Fashion: "Hey, Cool Clothes Bro!"

I'm getting my West Indian on and trying to keep a few hustles going, you know to hedge myself with all this market turmoil. One of my new endeavors is a styling business - I have like 3 clients already and I started a week ago. No big deal. I hired a bunch of awesome Japanese dudes and Bard alums that just search the internet for cool shit that I can recommend to my clients. I pay them in trees since I'm trying to grow the business organically. I should have 100 clients by the end of the year. And if that fails I got the whole Taliban Chic-inspired line I'm finna do. And I'm starting to design shawls. Shawls and dashikis are gonna be the jumpoff. Shawls.... I'm gonna start rocking fitteds, a shawl on top of some shit, jeans, and high tops.

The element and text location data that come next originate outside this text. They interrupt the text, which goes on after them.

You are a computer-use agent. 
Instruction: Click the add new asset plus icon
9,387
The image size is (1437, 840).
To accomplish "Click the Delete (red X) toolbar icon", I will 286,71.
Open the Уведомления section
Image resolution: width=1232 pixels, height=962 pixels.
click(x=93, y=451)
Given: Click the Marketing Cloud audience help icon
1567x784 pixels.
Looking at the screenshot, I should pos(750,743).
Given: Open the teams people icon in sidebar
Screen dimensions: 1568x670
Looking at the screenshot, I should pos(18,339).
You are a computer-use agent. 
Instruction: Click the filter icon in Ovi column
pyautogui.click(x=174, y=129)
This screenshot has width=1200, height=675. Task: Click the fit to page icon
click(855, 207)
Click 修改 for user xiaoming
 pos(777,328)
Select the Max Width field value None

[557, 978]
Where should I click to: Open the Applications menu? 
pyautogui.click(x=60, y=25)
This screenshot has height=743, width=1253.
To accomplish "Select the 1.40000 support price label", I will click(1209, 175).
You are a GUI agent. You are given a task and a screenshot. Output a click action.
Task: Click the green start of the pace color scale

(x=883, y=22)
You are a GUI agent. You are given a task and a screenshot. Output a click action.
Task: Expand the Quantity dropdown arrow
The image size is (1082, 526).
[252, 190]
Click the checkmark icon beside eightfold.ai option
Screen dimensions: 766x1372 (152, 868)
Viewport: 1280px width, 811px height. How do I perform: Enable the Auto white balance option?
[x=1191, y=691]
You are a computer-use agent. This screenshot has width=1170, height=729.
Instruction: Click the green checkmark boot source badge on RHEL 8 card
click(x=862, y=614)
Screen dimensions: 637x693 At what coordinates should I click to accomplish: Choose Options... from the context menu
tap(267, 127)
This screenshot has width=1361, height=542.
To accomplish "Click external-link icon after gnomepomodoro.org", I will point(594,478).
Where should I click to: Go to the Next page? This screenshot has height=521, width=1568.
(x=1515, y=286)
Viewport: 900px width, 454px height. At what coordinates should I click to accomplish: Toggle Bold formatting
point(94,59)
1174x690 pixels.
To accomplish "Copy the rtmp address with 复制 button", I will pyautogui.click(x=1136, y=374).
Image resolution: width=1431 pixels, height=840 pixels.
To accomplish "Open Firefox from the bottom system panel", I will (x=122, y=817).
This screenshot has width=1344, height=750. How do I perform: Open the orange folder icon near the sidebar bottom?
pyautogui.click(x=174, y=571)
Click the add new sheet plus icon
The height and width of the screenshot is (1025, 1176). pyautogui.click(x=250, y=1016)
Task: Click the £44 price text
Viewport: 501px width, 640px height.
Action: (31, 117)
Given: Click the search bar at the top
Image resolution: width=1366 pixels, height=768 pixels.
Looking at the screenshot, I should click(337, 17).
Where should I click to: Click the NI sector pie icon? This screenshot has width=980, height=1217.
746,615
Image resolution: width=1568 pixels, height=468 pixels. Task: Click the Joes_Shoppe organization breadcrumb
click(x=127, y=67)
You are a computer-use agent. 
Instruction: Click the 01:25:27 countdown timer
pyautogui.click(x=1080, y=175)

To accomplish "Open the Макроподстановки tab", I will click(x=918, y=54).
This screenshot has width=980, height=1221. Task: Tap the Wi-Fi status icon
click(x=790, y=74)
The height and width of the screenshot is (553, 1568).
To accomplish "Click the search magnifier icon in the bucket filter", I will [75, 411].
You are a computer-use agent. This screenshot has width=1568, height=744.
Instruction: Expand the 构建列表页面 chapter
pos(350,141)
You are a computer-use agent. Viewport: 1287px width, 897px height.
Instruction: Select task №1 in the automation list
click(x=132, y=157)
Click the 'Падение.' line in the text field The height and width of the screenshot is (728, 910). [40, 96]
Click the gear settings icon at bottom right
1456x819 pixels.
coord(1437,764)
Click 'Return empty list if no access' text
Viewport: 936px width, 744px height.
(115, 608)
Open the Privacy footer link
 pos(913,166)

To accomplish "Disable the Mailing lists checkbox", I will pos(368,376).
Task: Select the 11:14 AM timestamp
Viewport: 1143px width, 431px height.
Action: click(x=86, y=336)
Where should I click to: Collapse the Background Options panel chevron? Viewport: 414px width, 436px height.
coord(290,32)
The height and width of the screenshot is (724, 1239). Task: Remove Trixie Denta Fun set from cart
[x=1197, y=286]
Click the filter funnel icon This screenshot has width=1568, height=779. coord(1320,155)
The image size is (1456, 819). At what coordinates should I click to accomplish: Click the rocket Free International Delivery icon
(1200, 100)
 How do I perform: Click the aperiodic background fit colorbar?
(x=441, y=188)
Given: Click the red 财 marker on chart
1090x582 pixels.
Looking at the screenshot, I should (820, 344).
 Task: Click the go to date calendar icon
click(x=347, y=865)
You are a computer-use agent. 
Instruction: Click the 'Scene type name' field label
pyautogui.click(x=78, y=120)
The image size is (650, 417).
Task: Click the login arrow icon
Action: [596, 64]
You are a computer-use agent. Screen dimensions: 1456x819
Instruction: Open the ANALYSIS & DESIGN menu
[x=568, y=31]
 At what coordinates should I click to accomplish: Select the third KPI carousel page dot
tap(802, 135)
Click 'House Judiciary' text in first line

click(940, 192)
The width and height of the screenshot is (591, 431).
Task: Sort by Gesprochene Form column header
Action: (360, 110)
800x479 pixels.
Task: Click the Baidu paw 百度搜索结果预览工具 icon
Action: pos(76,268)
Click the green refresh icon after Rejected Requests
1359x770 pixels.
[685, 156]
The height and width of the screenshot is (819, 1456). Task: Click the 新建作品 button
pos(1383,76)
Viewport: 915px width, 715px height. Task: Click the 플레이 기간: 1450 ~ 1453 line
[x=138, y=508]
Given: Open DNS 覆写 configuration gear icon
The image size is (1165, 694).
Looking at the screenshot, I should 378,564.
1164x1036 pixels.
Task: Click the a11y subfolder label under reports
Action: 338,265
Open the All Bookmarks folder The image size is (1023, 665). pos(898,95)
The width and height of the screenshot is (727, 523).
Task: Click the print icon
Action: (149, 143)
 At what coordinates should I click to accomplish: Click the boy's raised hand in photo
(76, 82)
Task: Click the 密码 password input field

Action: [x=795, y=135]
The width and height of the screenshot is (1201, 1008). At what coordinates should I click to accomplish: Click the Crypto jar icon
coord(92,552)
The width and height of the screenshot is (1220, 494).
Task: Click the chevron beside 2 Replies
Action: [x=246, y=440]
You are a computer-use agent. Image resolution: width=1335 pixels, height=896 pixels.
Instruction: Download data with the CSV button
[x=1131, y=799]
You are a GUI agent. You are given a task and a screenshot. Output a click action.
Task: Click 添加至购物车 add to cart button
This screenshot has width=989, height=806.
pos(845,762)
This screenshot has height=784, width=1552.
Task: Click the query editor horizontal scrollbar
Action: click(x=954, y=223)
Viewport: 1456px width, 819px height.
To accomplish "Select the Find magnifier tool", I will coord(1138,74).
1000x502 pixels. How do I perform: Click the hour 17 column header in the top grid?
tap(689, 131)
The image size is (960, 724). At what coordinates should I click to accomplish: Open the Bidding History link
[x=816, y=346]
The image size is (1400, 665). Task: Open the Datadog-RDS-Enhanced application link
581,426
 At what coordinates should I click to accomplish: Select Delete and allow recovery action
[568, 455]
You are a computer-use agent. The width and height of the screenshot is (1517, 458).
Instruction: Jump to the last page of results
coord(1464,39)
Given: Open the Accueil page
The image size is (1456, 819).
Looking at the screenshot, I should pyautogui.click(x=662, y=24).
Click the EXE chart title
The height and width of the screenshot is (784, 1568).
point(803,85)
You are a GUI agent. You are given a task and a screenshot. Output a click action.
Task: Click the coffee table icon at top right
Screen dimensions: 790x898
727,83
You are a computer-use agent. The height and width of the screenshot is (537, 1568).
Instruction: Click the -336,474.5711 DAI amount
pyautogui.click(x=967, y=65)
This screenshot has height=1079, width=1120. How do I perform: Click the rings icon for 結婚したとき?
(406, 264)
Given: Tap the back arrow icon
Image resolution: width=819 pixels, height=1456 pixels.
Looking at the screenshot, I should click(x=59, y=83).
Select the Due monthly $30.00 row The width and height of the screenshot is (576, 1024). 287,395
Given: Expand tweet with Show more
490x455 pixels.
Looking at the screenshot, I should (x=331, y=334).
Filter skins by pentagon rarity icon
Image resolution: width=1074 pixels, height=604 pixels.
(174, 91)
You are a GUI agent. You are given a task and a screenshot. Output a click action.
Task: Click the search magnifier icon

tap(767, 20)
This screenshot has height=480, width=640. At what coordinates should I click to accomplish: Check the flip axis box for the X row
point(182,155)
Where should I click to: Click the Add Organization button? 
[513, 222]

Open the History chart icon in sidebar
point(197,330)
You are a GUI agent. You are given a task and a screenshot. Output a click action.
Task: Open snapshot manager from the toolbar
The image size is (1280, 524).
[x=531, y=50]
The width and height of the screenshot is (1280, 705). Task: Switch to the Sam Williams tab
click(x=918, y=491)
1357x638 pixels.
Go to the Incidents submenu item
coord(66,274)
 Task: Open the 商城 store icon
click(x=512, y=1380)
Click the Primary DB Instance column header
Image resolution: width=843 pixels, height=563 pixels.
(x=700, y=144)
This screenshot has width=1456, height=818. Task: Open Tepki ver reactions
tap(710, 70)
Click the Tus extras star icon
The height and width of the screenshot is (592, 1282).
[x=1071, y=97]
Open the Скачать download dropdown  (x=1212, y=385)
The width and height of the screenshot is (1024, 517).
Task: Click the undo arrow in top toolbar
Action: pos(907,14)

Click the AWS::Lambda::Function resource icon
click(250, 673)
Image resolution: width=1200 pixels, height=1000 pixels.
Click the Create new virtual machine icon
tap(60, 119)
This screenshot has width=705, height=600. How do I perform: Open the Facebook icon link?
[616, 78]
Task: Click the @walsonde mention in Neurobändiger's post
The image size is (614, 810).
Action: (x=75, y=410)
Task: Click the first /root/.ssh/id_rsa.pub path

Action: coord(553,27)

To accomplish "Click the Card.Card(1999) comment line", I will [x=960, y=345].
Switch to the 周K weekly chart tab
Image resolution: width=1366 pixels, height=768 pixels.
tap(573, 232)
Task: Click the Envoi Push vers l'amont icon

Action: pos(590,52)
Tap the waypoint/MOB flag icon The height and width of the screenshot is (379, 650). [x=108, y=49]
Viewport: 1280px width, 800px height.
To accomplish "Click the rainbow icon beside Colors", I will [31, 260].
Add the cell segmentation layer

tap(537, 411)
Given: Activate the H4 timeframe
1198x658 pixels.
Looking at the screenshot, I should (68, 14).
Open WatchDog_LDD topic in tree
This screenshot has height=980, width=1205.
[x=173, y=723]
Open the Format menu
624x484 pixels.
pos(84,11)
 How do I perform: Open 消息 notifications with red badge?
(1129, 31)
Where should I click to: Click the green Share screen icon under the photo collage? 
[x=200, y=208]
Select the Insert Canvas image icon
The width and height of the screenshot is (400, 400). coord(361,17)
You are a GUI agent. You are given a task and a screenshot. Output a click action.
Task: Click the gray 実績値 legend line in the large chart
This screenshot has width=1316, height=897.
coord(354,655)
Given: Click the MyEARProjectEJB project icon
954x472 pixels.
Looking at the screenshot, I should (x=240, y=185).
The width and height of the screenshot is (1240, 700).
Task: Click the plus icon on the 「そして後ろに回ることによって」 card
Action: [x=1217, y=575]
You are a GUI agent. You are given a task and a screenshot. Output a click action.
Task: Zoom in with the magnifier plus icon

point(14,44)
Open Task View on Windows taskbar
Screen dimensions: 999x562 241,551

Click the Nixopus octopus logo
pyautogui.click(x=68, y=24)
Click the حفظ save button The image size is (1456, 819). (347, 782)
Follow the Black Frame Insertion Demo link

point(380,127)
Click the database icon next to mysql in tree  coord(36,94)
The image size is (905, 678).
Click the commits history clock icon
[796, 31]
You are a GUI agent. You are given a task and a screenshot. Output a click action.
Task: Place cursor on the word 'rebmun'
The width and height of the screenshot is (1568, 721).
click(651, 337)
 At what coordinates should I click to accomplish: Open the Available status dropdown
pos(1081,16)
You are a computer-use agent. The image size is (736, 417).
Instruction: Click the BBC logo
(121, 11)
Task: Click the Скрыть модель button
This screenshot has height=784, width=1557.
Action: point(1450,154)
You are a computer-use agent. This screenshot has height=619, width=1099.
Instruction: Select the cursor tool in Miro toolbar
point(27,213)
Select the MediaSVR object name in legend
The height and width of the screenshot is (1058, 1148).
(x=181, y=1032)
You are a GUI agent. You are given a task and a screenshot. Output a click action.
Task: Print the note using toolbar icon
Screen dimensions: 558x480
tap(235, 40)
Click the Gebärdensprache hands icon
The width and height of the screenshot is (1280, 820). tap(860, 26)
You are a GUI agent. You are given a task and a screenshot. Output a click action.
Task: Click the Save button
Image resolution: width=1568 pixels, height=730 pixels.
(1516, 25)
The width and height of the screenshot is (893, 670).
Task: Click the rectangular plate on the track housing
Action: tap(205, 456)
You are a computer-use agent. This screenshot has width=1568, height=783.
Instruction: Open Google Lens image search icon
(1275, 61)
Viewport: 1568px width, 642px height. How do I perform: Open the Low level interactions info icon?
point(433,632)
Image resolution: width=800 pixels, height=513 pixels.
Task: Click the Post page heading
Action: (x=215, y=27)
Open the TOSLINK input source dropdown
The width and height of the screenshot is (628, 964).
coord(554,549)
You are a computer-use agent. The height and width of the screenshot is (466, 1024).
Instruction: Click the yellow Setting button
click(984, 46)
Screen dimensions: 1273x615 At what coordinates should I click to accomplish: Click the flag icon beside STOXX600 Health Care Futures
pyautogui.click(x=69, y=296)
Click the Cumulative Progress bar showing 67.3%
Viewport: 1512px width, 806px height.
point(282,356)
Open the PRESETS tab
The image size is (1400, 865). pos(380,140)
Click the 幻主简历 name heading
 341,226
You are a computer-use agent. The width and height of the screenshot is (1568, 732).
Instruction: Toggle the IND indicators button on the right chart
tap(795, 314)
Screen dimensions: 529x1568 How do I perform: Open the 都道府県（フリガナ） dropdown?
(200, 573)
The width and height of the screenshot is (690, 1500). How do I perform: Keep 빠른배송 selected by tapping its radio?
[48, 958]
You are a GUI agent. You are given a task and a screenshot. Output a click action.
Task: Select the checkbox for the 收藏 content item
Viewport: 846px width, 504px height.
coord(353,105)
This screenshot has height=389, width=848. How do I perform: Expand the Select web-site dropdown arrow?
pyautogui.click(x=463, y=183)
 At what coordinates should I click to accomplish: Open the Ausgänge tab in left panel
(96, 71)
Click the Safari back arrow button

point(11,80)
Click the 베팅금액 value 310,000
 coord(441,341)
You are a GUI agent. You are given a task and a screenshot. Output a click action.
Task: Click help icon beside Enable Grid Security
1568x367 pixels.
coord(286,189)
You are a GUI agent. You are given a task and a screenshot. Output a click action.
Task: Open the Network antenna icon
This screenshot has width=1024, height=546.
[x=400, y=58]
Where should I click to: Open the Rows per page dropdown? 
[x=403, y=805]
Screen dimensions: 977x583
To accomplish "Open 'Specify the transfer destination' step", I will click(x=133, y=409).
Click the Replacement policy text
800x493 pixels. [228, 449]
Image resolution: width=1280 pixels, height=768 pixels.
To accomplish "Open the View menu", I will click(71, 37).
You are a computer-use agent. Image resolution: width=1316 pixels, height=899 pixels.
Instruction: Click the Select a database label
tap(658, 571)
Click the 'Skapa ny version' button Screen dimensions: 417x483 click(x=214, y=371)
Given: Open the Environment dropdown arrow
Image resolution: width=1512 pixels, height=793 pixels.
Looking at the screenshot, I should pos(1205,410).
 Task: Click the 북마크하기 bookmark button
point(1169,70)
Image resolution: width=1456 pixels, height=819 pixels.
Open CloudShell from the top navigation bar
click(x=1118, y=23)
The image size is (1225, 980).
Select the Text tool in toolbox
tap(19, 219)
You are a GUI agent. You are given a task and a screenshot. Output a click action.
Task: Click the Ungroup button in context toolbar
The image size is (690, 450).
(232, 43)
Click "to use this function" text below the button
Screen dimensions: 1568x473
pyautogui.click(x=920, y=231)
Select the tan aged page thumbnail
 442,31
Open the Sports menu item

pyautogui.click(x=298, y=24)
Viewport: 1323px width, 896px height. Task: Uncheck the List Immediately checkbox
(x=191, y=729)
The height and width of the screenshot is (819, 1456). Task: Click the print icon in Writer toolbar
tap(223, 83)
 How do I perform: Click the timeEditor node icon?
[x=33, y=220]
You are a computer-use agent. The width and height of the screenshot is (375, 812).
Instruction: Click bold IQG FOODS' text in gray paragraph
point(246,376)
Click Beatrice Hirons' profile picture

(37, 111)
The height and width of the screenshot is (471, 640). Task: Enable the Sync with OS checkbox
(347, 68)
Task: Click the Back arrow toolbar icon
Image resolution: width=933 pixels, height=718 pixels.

I was iffy on these Kris Van Aassch hightops but I kind of dig, hardbody:

You might remember I posted the Kris Van Assche A/Q 08s on one of the first posts I did here. Dude's on top of his game. Where can I even attempt to buy these?

Peep these leather holdalls from A Brand Apart. Shit looks good. It's available in black and brown but I don't really feel black leather bags. I was going to include a link on where to cop it but shit is like 1500+ so who really cares?
Windbreakers by Raf Simons:

New Jonas Coat by Krane - waxed cotton, double breasted officer's coat, sheep fur lined collar, removable liner is made from "recycled Italian military blanket." Krane's always dope:

New looks from Public School. Here's a few joints from their Autumn/Winter 2008 line. A lot of black on some future-punk looking shit. Here's their Goodland Jacket:

and the 3 zip jacket:
\

and the Studded Leather Vest Sweater:


And Sandinista just dropped their new Fall/Winter 2008 jawns which I dig more than Public School.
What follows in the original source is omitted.